The Model Merger Agreement also includes three other model agreements with detailed commentary: a confidentiality agreement, an exclusivity agreement, and a voting agreement. Not only does the commentary discuss how these agreements are negotiated, but the discussion includes a number of practical applications that will allow these agreements to be tailored to specific circumstances. For example, the model confidentiality agreement talks about the different approaches the parties might take when information is shared by both parties—either doing a single mutual confidentiality agreement or having two one-way agreements, each of which covers a particular party's sharing of confidential information. The commentary also notes the relevance of Regulation FD to the confidentiality agreement and has a detailed discussion regarding the negotiation of standstill provisions in the context of the confidentiality agreement. With respect to the model exclusivity agreement, there is a detailed discussion regarding the important issues to be considered by both parties in entering into such an agreement (such as fiduciary exceptions and the need for board approval) as well as a discussion of recent Delaware cases involving exclusivity agreements. The commentary accompanying the model shareholder voting agreement identifies a number of important issues that a buyer should consider in negotiating such an agreement, tackling everything from avoiding the triggering of Delaware's antitakeover statute section 203, to the impact of gun-jumping and proxy solicitation issues, to Exchange Act section 13(d) implications.

The Model Merger Agreement includes a CD-Rom with the full text of each of the model agreements: the merger agreement; the confidentiality agreement; the exclusivity agreement; and the shareholder voting agreement. This feature will be very helpful to a draftsperson who wants to utilize particular portions of the model agreements without the hassle of retyping them.

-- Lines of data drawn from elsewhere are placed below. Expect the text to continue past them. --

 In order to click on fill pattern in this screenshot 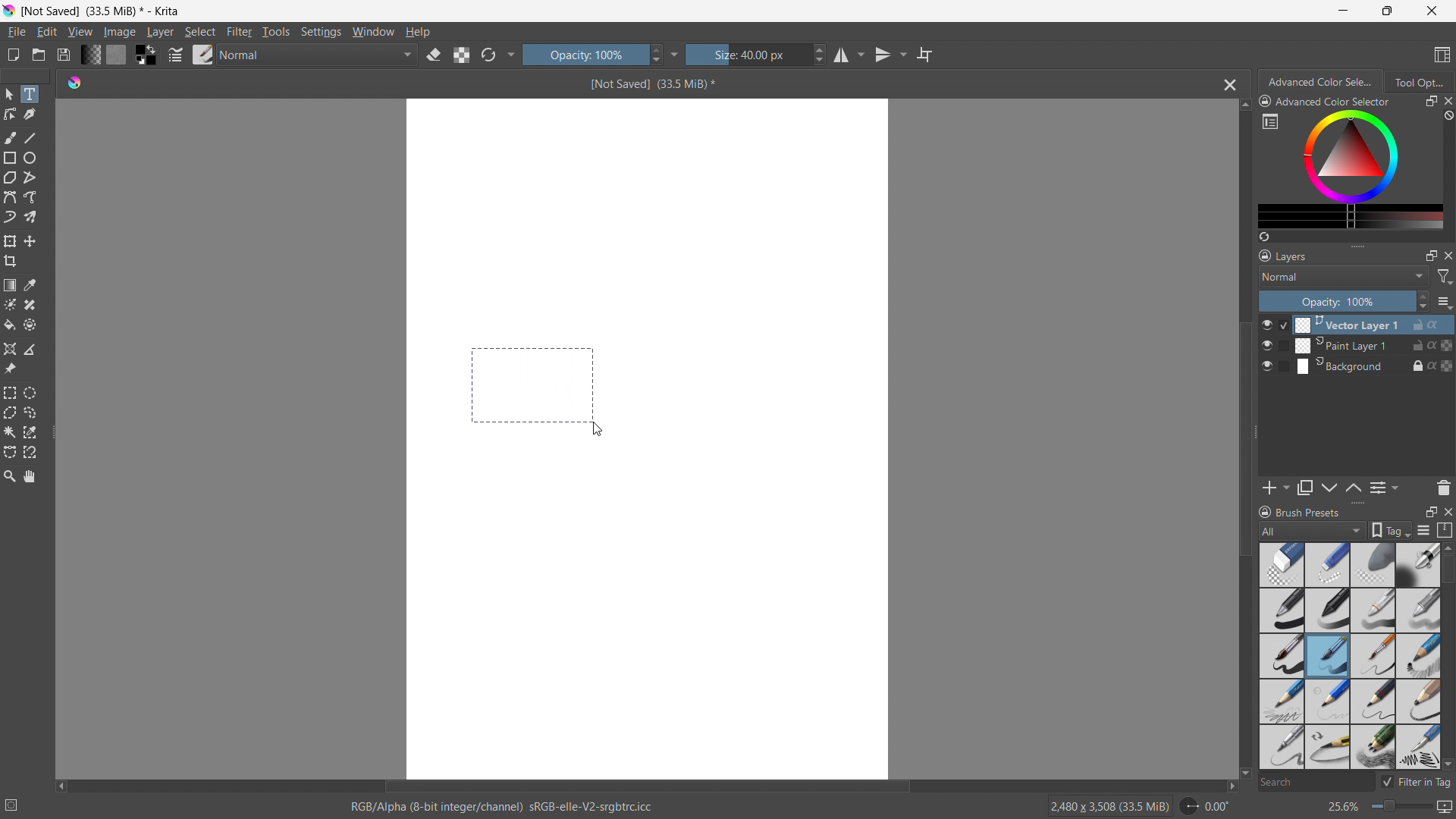, I will do `click(117, 54)`.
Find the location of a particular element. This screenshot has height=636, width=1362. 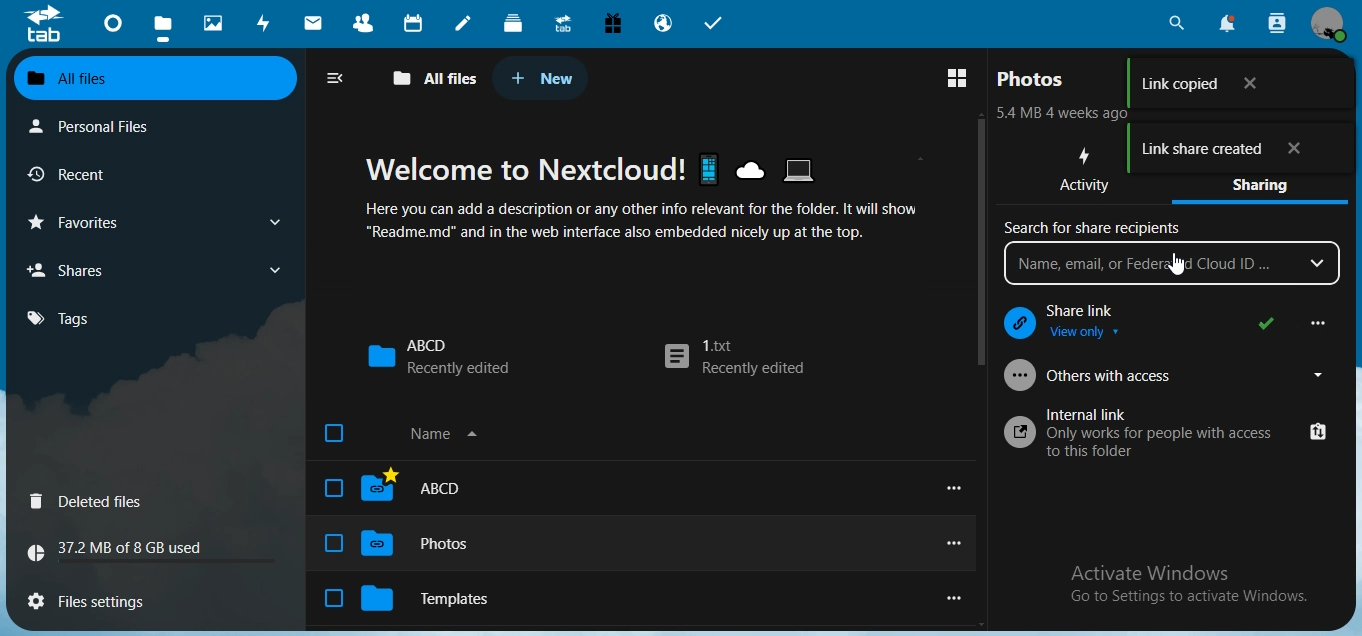

recent is located at coordinates (103, 175).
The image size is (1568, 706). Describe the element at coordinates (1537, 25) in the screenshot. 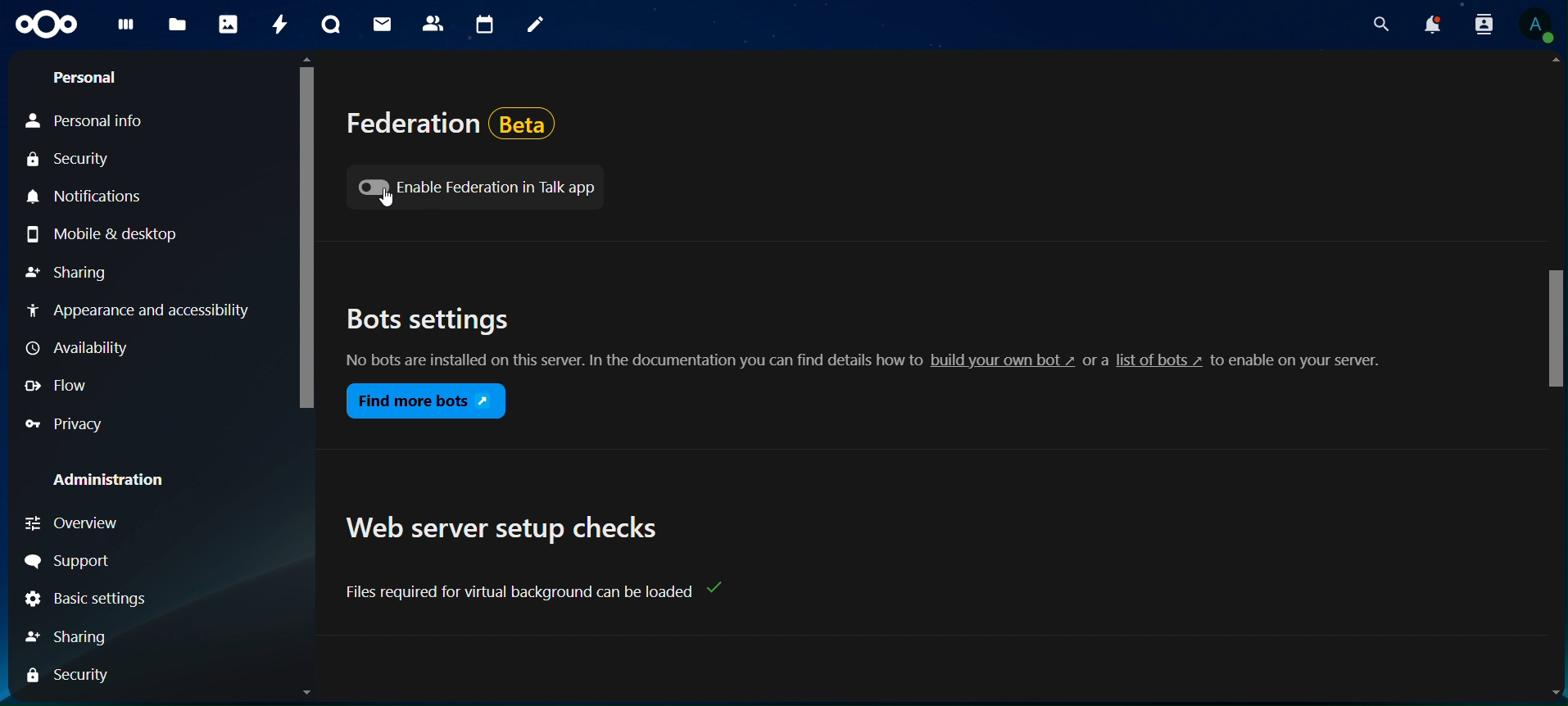

I see `View Profile` at that location.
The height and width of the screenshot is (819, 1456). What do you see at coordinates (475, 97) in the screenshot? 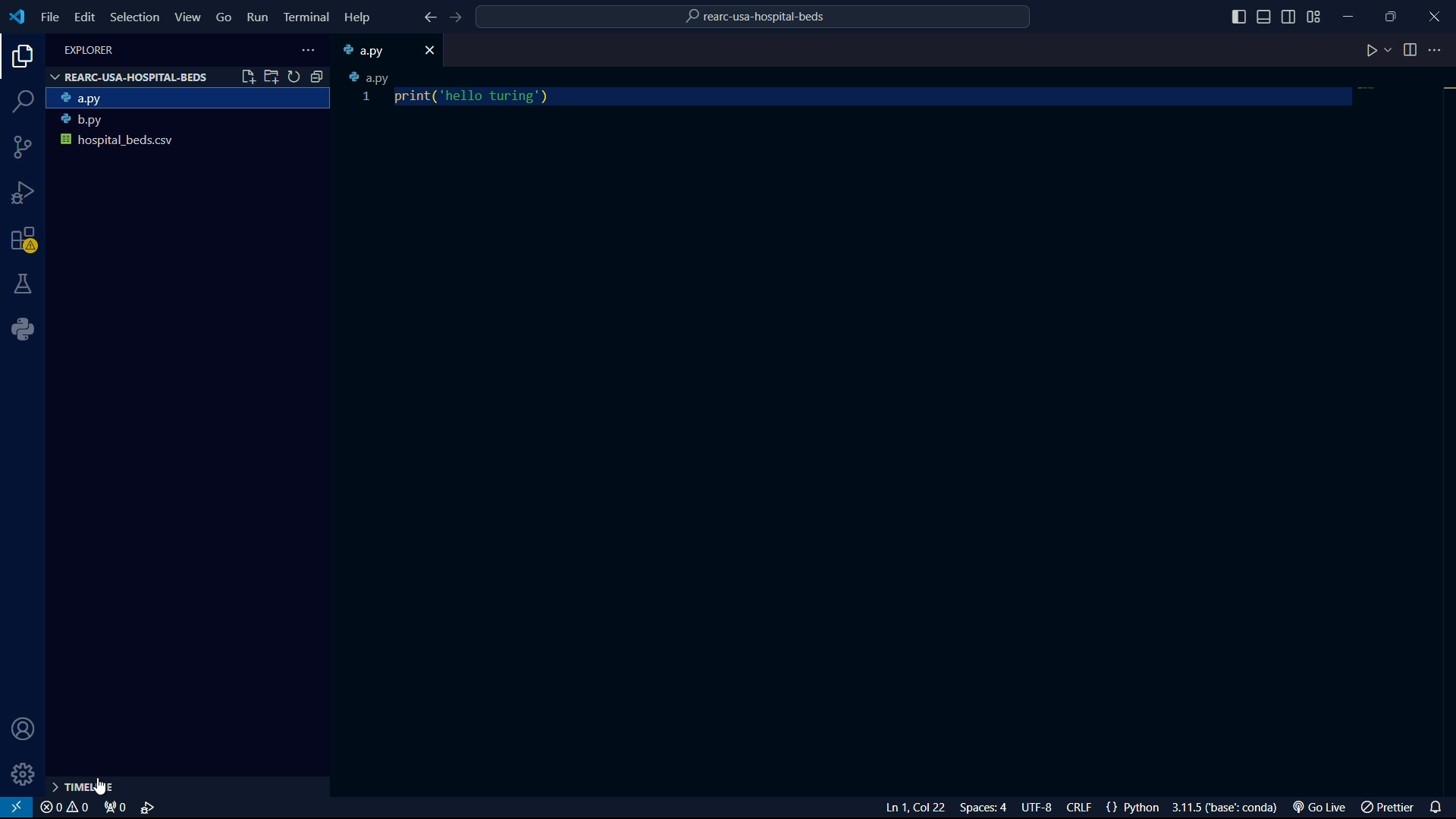
I see `code` at bounding box center [475, 97].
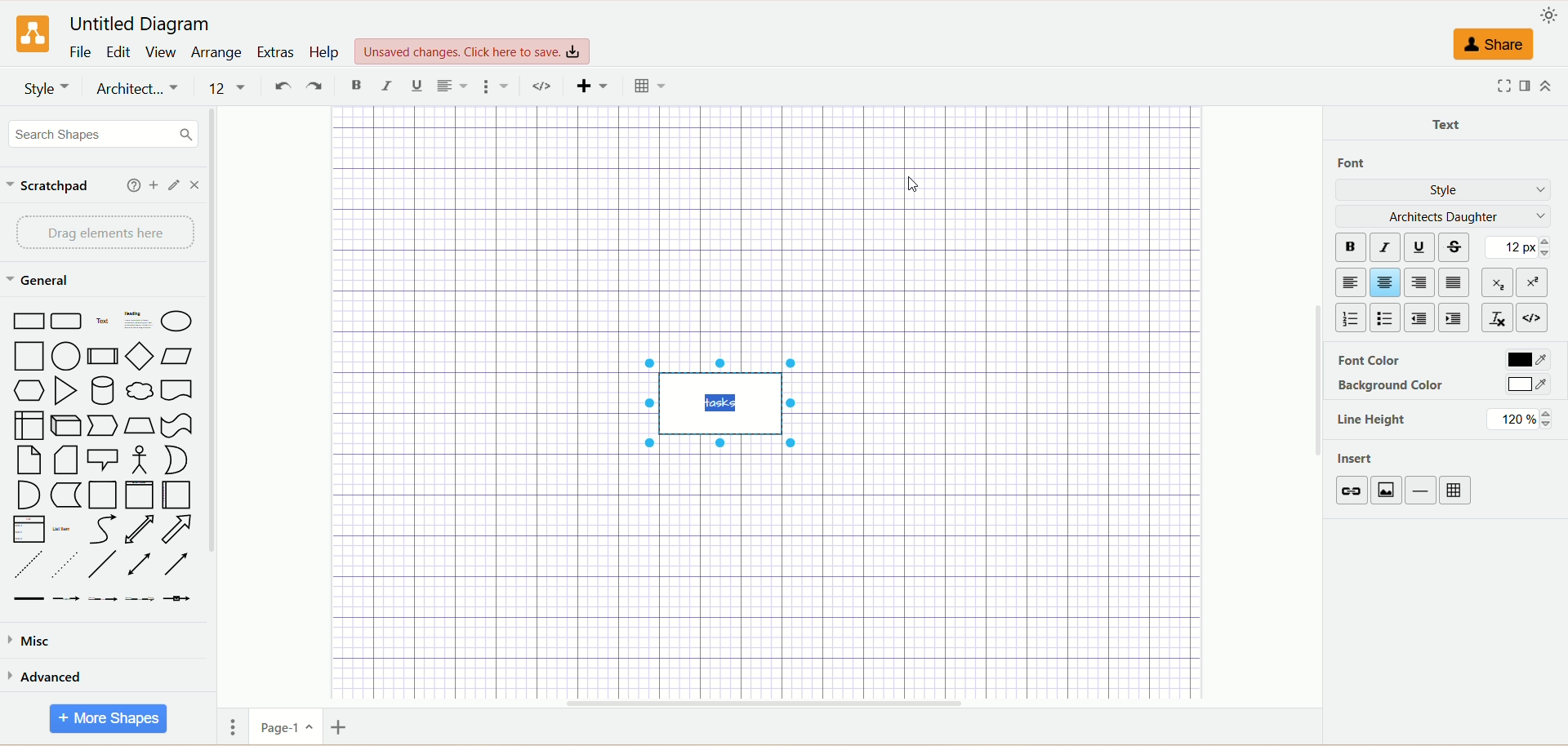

The Mergers and Acquisitions Committee is to be applauded for their perseverance over the last 17 years to develop a truly working model of a merger agreement with practical applications that are discussed in detail in the commentary. Even seasoned M&A professionals will learn something from the commentary, which provides useful references to case law, as appropriate. While focus of much of the commentary is on Delaware law, and the Delaware Bar has been actively engaged in explaining the operation of various provisions of the Model Agreement, differences in other state's laws are identified, such as in the discussion of the case law regarding the operation of material adverse change clauses.

All-in-all, The Model Merger Agreement is an excellent contribution to the M&A practice landscape. The Mergers and Acquisitions Committee has accurately captured many of the practical aspects of negotiating public company merger agreements. This publication will educate countless corporate lawyers so that they can better counsel their clients on the ins-and-outs of public company acquisition transactions. It will also be a great teaching tool for law school classes that seek to impart practical advice to soon-to-be lawyers. My only hope is that this can be a dynamic work that is supplemented as the case law develops and merger agreement provisions adapt to changes in the regulatory landscape and deal practice.

David A. Katz

David A. Katz is a partner at Wachtell, Lipton, Rosen & Katz in New York City and an adjunct professor at the New York University School of Law and Vanderbilt Law School. By way of disclosure, the author sat in on several drafting sessions during the book project and contributed his thoughts to the issues being addressed at those meetings, although he did not do any drafting on the project and was also not a member of the Editorial Board. The views expressed here are the author's and do not represent the views of his partners or his firm.